* Problem details
Check the entries below for lines with "agent"; report only how many there are.

* Data supplied
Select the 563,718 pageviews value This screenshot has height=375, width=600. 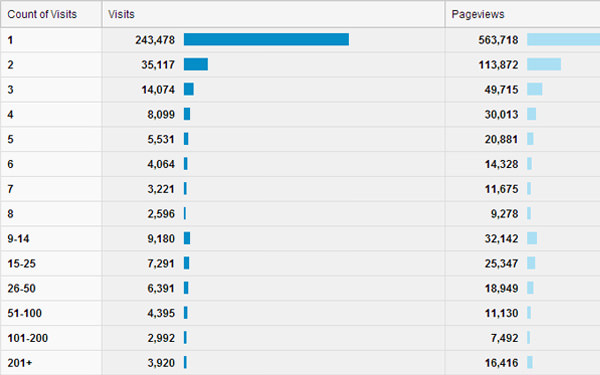[498, 40]
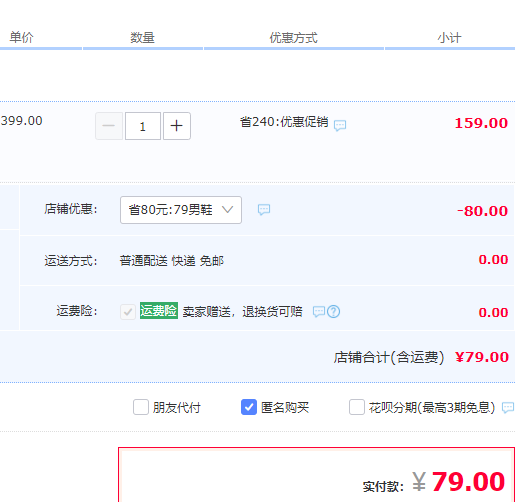Open the 省80元:79男鞋 discount dropdown
The image size is (529, 502).
tap(181, 210)
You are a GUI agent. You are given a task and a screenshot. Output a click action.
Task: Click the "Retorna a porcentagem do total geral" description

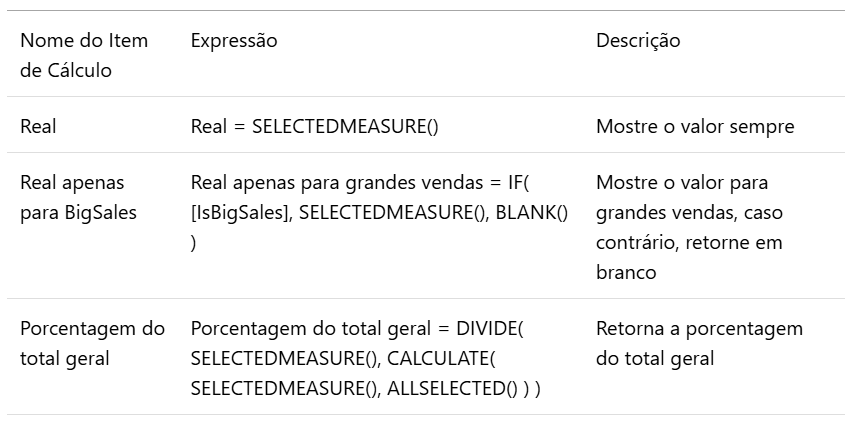coord(699,344)
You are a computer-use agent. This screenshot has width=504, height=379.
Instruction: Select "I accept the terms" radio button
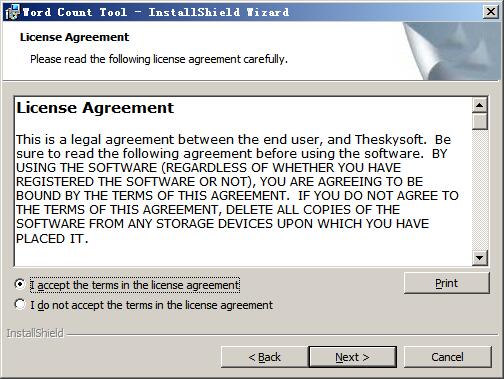pos(20,284)
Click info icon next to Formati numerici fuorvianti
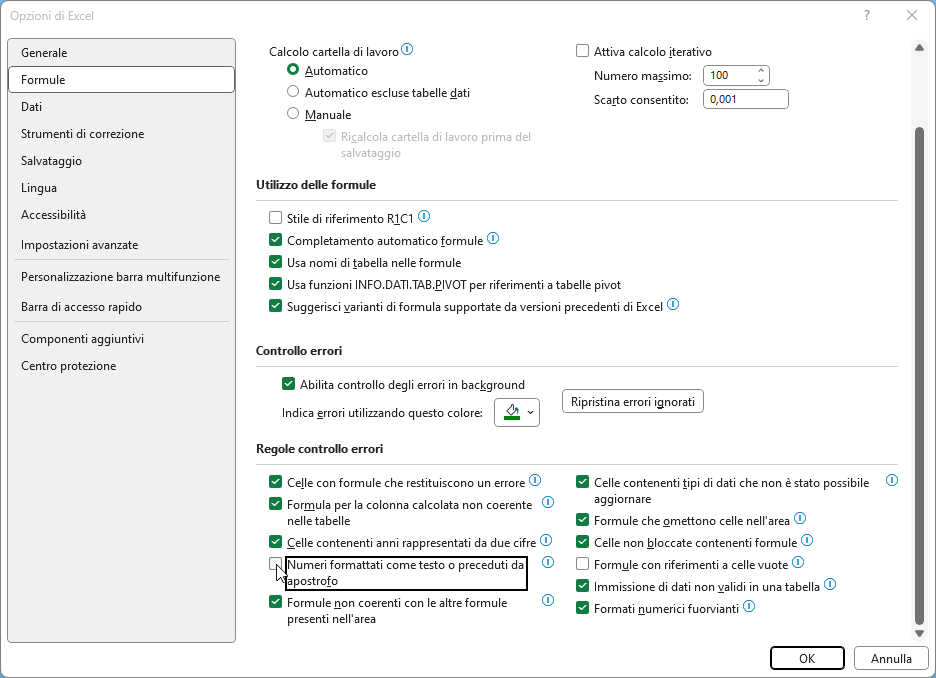The height and width of the screenshot is (678, 936). (x=749, y=606)
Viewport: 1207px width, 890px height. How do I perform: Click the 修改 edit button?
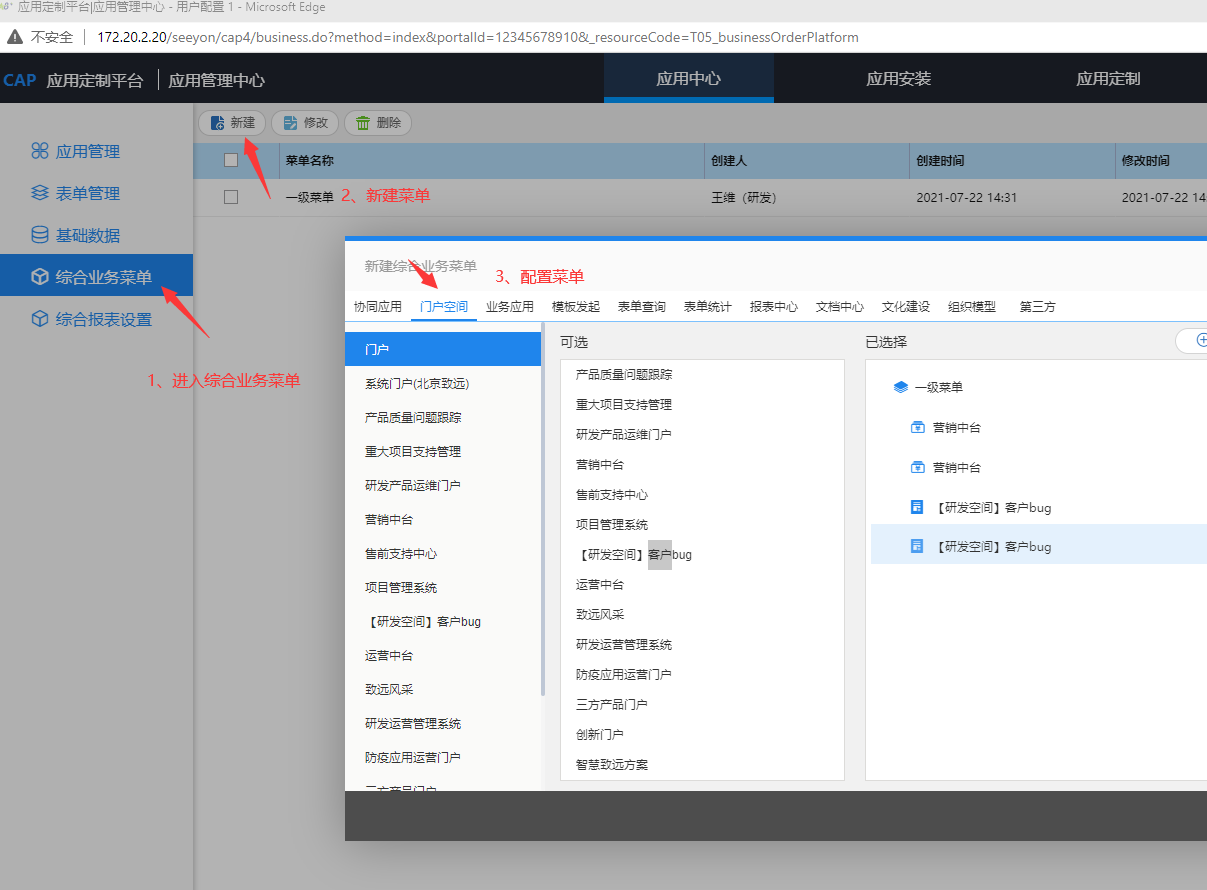click(x=305, y=123)
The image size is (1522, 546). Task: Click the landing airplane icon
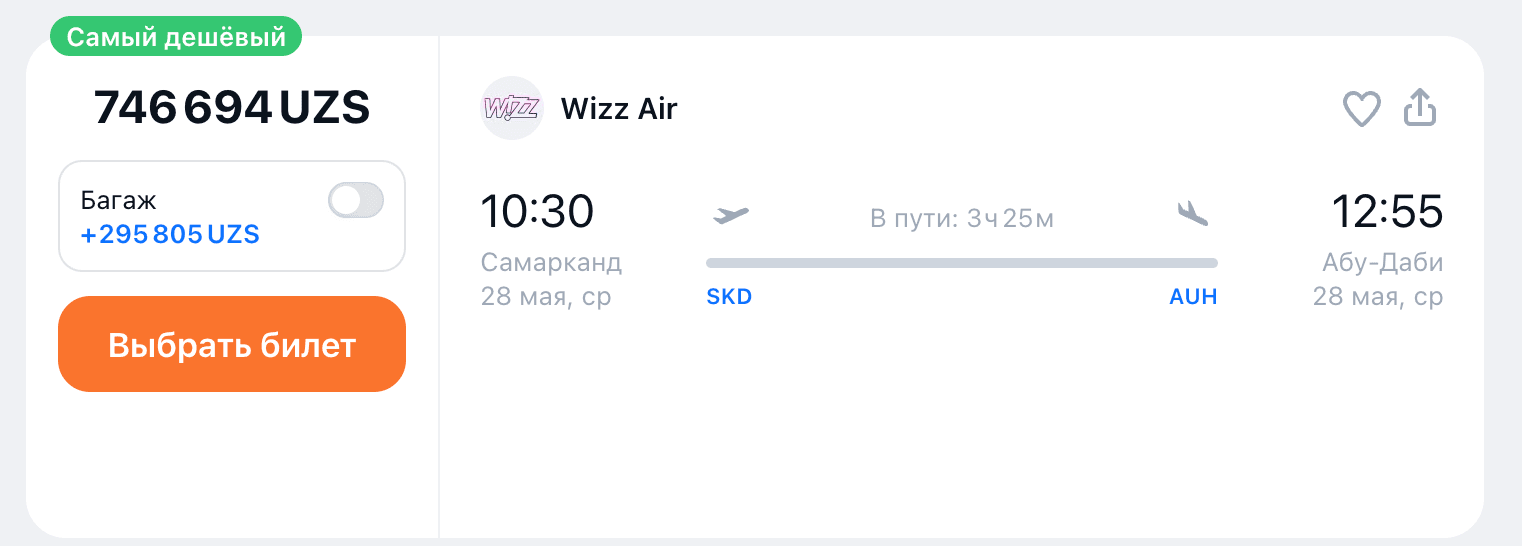(x=1192, y=214)
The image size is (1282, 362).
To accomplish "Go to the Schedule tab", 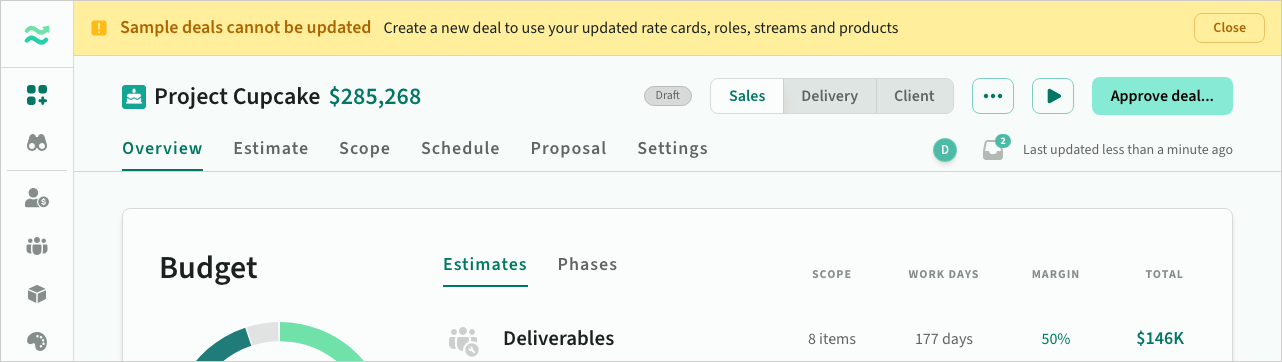I will click(x=460, y=148).
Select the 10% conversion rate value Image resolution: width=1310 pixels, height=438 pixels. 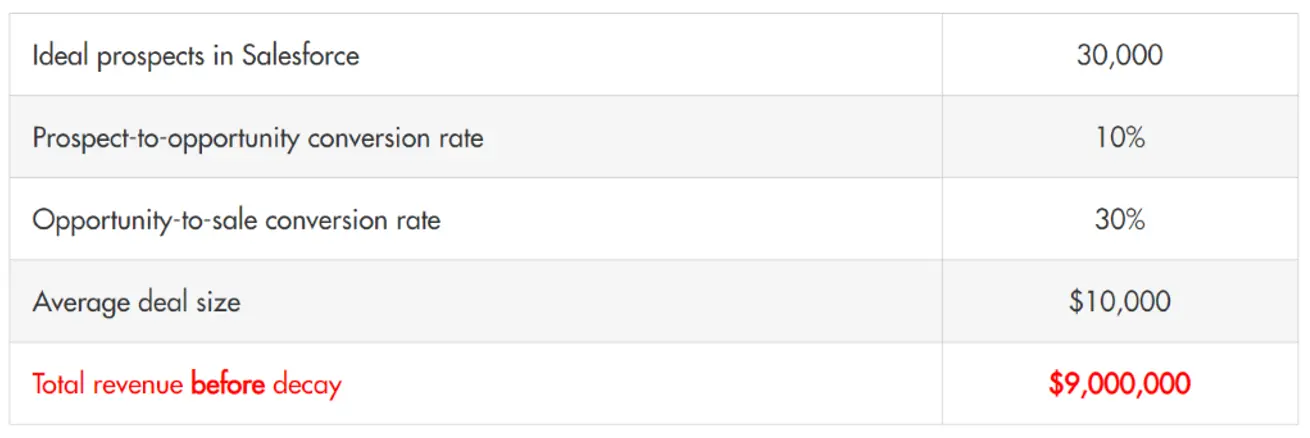(1120, 137)
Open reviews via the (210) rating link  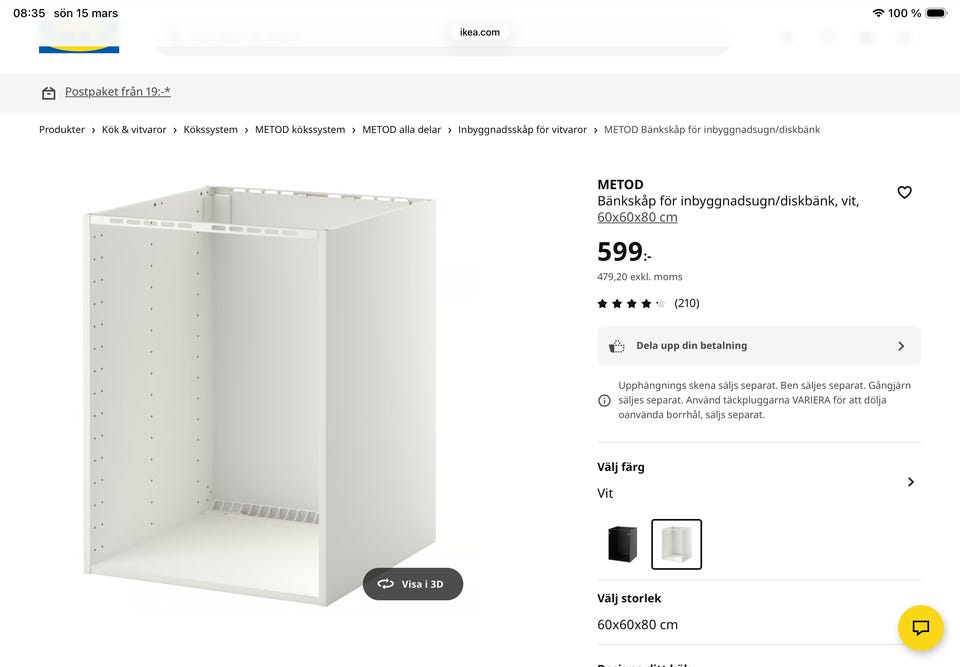coord(686,302)
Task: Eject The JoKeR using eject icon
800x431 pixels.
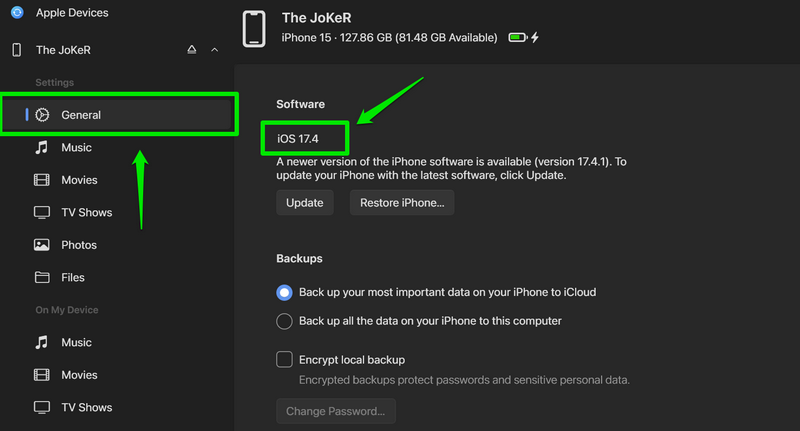Action: [192, 50]
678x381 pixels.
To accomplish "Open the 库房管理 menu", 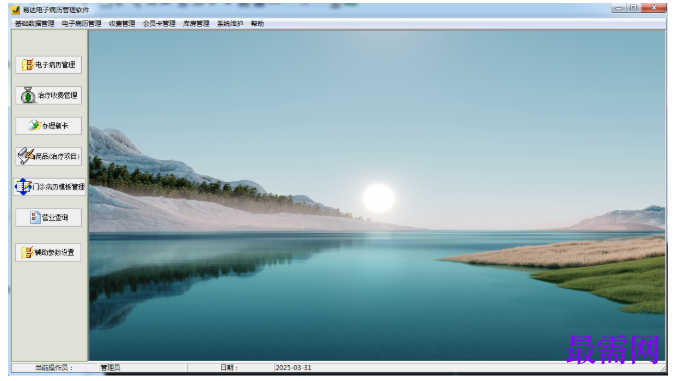I will coord(196,24).
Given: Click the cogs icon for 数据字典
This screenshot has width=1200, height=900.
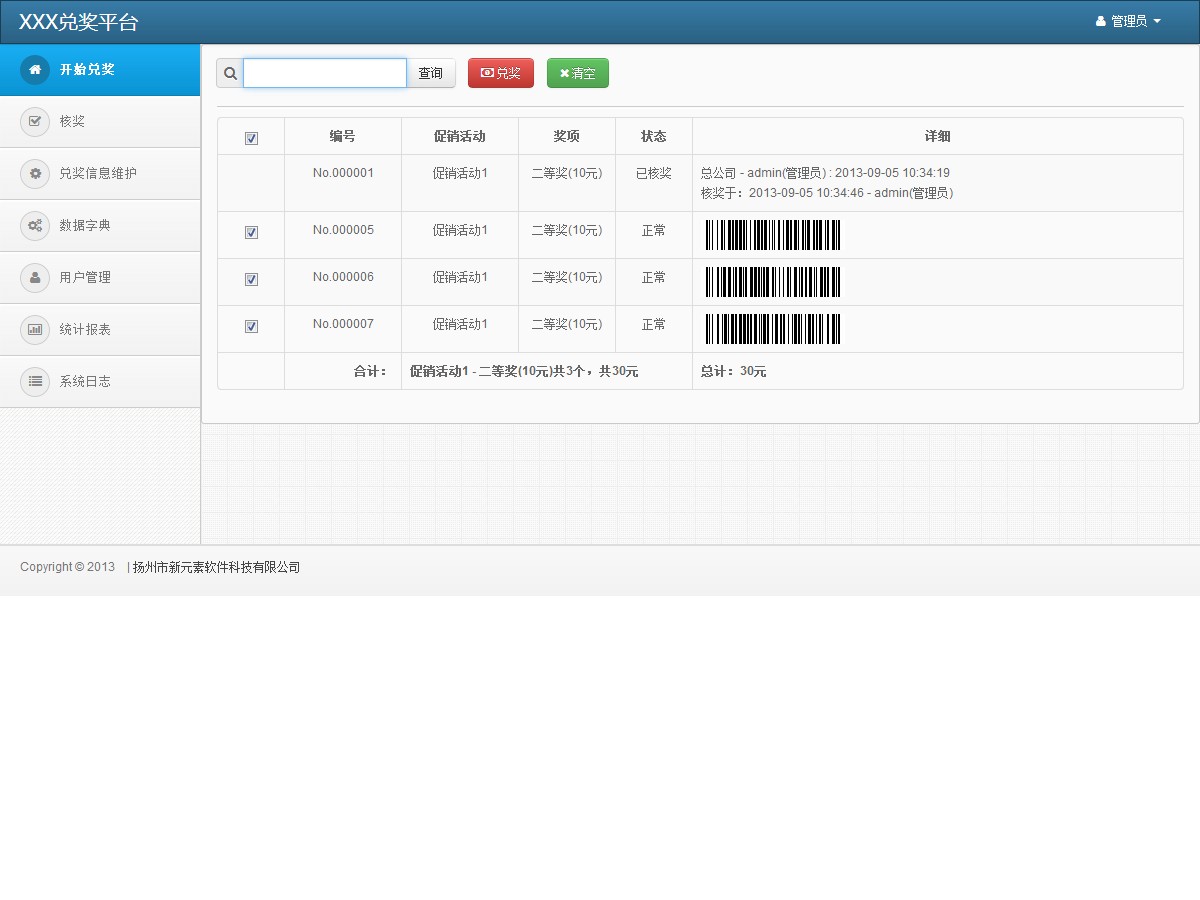Looking at the screenshot, I should (x=35, y=226).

* Written response
2